**What to do**:
Filter the entries, keeping every line with the word "window".

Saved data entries
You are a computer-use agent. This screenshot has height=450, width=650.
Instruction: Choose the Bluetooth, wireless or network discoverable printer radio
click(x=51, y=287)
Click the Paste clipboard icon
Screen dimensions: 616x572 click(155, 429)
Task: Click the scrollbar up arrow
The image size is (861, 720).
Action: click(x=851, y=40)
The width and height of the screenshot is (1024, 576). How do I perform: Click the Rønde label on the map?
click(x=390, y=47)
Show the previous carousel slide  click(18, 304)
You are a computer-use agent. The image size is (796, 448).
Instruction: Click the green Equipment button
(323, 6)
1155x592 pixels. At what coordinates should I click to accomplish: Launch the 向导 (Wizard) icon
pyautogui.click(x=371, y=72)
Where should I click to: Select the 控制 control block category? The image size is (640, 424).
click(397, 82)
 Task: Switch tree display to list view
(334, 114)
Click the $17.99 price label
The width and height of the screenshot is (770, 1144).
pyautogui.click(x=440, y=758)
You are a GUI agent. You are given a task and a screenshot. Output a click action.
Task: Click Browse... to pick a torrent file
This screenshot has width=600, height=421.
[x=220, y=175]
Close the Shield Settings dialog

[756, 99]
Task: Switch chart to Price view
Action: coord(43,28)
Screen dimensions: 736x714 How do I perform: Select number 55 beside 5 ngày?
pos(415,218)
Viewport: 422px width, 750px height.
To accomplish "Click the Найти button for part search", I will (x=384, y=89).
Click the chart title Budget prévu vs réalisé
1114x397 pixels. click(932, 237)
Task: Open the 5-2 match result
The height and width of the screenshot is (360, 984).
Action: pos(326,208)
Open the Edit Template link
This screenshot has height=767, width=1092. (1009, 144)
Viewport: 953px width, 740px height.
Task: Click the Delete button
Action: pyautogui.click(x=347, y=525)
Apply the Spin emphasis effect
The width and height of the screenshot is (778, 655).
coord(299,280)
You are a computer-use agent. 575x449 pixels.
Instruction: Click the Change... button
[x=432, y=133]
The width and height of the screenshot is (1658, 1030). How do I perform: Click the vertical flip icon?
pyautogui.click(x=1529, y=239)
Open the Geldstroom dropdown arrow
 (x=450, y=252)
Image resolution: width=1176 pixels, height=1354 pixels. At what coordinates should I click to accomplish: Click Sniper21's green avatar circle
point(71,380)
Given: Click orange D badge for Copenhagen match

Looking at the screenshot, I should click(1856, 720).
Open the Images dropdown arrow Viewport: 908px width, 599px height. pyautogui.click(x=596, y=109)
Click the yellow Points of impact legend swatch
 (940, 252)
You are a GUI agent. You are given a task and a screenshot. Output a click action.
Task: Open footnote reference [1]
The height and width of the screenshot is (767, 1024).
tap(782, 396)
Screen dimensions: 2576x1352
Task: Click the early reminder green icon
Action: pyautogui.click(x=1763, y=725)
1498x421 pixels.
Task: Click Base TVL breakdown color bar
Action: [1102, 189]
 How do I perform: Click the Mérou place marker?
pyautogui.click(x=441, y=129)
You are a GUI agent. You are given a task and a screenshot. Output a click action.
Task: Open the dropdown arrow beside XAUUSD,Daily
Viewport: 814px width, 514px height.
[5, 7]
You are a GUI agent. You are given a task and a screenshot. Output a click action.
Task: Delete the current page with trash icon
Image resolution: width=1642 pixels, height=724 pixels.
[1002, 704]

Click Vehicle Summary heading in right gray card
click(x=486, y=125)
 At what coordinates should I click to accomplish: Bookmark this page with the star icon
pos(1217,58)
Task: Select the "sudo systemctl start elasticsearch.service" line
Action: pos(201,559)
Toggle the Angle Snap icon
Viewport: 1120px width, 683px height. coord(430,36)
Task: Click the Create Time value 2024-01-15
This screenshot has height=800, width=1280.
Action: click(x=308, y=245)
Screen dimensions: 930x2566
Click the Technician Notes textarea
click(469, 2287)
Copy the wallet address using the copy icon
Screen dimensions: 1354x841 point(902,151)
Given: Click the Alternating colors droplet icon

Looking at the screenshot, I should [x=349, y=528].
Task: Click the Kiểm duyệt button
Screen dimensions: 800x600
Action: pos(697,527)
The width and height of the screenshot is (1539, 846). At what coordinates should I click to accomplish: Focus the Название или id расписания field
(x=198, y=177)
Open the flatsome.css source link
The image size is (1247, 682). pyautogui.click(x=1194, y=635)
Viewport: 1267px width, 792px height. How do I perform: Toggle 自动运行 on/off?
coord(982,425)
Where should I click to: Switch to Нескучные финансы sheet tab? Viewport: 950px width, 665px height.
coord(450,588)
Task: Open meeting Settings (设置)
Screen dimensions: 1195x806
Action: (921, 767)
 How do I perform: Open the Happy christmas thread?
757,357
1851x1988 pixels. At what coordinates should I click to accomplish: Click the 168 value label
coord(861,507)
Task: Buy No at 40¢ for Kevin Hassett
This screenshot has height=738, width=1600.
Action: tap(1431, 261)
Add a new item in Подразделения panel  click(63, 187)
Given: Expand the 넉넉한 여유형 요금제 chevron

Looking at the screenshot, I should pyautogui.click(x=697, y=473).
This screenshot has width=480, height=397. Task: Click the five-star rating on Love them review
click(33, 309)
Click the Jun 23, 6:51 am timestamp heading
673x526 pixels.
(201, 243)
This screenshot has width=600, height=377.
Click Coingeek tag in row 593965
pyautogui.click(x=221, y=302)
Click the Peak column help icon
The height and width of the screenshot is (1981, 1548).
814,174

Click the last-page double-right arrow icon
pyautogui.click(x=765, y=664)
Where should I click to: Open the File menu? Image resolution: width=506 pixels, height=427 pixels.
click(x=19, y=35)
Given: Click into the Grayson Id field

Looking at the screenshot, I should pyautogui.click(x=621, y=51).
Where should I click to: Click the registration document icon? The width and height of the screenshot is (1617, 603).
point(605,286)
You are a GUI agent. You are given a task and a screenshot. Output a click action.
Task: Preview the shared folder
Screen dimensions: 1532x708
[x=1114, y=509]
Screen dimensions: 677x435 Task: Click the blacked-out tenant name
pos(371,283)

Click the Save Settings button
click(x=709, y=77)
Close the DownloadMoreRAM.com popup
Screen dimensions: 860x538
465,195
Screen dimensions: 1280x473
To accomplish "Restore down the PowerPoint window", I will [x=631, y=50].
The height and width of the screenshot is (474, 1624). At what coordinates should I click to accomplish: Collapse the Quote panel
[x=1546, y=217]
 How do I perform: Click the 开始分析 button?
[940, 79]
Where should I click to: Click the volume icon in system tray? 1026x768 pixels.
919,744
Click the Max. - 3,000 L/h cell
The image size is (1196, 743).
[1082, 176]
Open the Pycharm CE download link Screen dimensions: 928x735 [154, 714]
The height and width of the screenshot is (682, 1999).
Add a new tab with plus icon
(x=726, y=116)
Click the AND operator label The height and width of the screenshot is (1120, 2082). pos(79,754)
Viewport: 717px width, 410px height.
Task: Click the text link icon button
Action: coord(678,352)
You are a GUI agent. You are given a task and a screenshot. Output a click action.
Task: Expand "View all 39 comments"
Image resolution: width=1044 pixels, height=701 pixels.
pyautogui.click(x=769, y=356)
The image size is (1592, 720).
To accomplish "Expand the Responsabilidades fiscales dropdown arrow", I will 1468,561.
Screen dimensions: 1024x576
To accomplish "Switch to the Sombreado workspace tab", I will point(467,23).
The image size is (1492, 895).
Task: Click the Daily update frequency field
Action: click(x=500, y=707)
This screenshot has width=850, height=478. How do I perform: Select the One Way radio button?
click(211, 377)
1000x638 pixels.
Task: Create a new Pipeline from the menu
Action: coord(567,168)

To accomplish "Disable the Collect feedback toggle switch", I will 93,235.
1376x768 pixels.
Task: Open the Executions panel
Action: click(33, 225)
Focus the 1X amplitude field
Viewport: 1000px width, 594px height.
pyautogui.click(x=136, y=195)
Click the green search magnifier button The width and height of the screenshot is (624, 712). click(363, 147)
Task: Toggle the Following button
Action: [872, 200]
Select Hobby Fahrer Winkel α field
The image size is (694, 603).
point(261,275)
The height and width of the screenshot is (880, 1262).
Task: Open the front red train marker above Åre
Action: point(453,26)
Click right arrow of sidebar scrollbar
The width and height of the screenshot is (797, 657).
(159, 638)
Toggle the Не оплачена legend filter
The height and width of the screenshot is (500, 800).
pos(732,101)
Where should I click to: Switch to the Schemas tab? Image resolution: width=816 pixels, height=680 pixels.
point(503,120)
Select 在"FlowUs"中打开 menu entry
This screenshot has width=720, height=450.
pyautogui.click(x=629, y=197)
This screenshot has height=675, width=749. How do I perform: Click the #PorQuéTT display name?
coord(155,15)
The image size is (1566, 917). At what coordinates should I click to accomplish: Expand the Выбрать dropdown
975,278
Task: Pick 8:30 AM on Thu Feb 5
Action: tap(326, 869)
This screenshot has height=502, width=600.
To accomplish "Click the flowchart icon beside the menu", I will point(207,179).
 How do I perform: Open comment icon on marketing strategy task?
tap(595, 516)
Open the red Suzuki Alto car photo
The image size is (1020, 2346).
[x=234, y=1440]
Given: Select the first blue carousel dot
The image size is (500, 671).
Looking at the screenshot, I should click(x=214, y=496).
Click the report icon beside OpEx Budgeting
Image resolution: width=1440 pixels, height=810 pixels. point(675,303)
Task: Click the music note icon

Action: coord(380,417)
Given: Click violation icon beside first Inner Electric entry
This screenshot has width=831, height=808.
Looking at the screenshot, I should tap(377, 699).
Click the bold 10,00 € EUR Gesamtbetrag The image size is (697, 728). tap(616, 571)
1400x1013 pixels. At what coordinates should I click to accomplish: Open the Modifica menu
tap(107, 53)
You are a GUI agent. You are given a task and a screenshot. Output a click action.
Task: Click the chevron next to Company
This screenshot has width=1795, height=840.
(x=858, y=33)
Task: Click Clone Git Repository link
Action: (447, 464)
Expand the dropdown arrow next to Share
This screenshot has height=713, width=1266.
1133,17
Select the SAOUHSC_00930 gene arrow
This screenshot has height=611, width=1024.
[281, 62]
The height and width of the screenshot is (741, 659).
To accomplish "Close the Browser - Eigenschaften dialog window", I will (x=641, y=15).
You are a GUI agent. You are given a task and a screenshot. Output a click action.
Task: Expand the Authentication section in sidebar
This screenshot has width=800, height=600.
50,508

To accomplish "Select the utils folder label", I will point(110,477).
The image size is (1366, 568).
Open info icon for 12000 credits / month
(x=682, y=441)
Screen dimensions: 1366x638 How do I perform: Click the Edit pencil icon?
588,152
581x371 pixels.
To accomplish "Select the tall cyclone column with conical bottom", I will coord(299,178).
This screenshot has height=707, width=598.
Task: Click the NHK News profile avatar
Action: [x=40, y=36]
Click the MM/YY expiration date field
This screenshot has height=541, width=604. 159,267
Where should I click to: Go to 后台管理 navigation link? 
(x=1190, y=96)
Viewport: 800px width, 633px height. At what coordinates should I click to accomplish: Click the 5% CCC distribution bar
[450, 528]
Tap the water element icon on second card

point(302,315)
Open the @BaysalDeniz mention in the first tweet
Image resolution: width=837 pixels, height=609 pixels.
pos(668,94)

**The answer**:
To accomplish "Restore down the PowerPoint window", I will [x=631, y=50].
To accomplish "Close the Browser - Eigenschaften dialog window", I will (x=641, y=15).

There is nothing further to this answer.